Problem statement => Please restate each entry word for word and leave the pictures out.

[Collected data]
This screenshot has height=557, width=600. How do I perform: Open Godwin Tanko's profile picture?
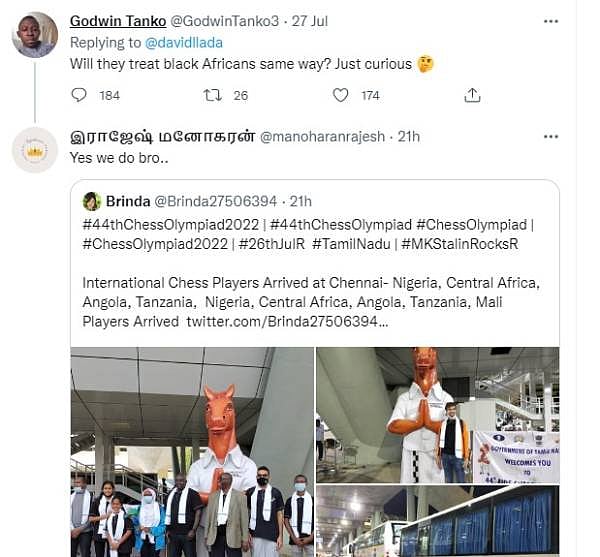pyautogui.click(x=35, y=35)
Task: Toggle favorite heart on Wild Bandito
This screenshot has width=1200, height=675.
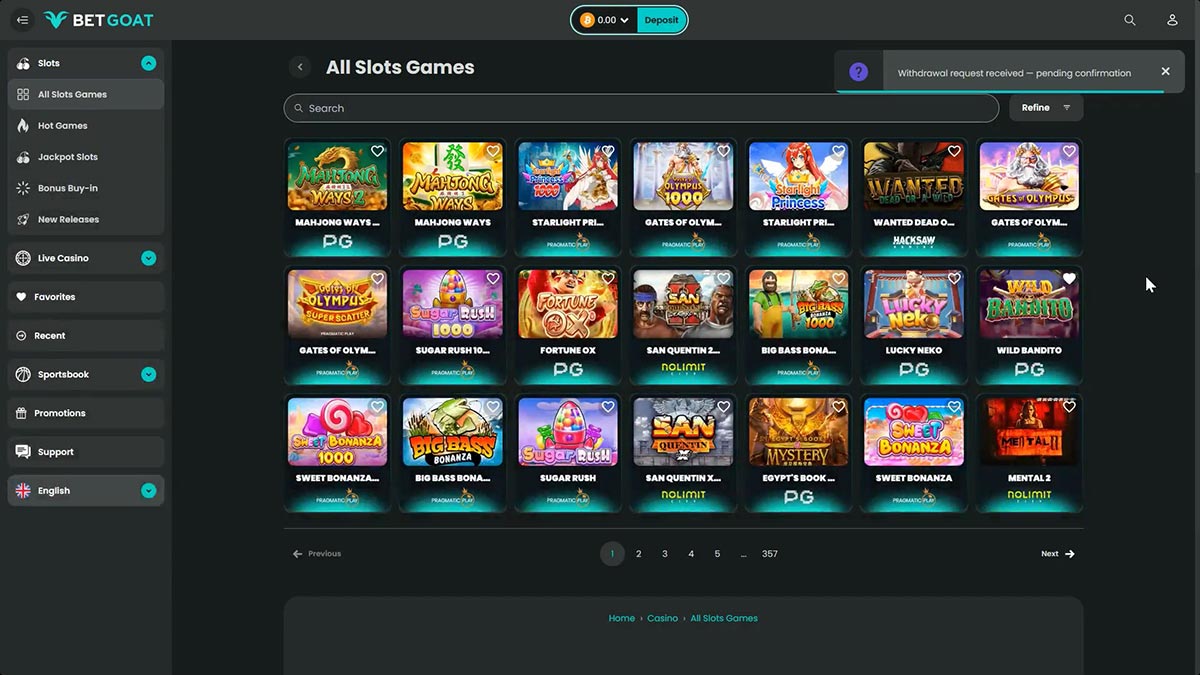Action: [x=1069, y=279]
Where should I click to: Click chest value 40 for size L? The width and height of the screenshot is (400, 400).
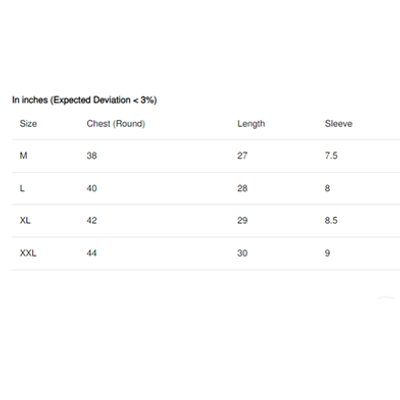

Your response =>
This screenshot has height=557, width=600. How do I perform: Open Godwin Tanko's profile picture?
pyautogui.click(x=35, y=35)
Task: Toggle favorite heart on Wild Bandito
This screenshot has width=1200, height=675.
Action: [x=1069, y=279]
Where should I click to: Click chest value 40 for size L? The width and height of the screenshot is (400, 400).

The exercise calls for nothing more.